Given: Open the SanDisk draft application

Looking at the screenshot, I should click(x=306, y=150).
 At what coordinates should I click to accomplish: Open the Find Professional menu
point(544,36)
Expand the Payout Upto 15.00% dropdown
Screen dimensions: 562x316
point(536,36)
*****
Work required —
Copy the whole listing once more, exactly.

Result of this exercise —
Given: Open the SanDisk draft application

Looking at the screenshot, I should click(x=306, y=150).
 At what coordinates should I click to accomplish: Open the Find Professional menu
point(544,36)
Expand the Payout Upto 15.00% dropdown
Screen dimensions: 562x316
point(536,36)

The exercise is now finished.